[EXERCISE]: The answer must consist solely of the lines from the line with "Task: Select Shared in the sidebar" to the final line of the data below, reproduced exactly, pictures omitted.

══ EXTRACTED ENTRIES

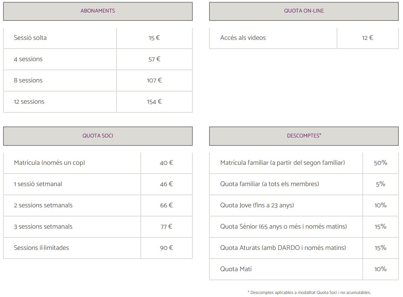The width and height of the screenshot is (403, 297).
Task: Select Matrícula (només un cop) row
Action: click(x=98, y=163)
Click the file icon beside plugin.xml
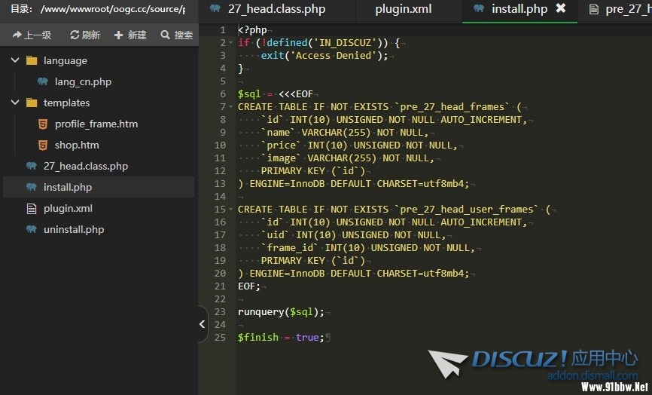 pyautogui.click(x=31, y=208)
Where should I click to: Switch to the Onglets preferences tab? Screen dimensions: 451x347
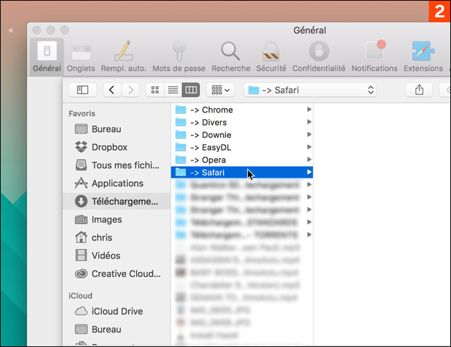[82, 56]
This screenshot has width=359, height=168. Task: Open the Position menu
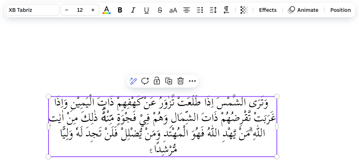click(340, 10)
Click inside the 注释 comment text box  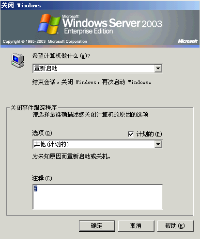coord(98,197)
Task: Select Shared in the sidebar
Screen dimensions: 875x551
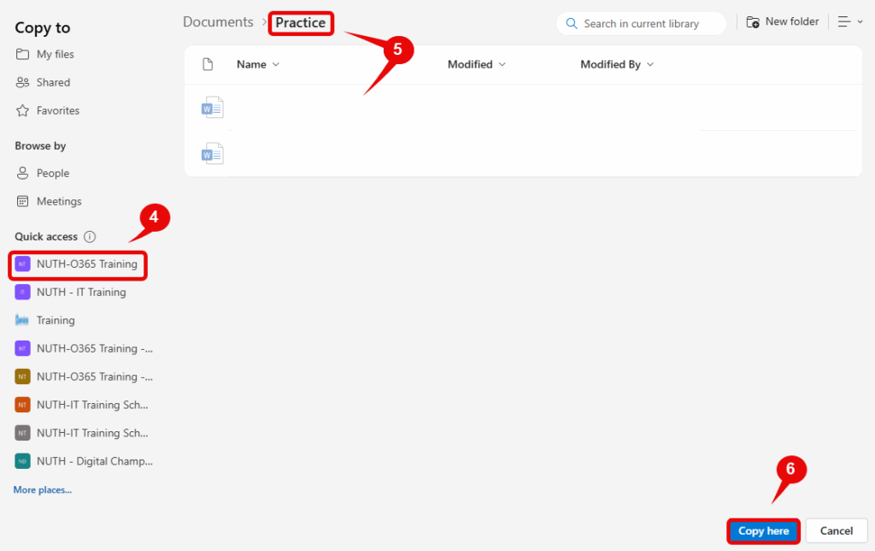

════

[SOLUTION]:
Task: Select Shared in the sidebar
Screen dimensions: 875x551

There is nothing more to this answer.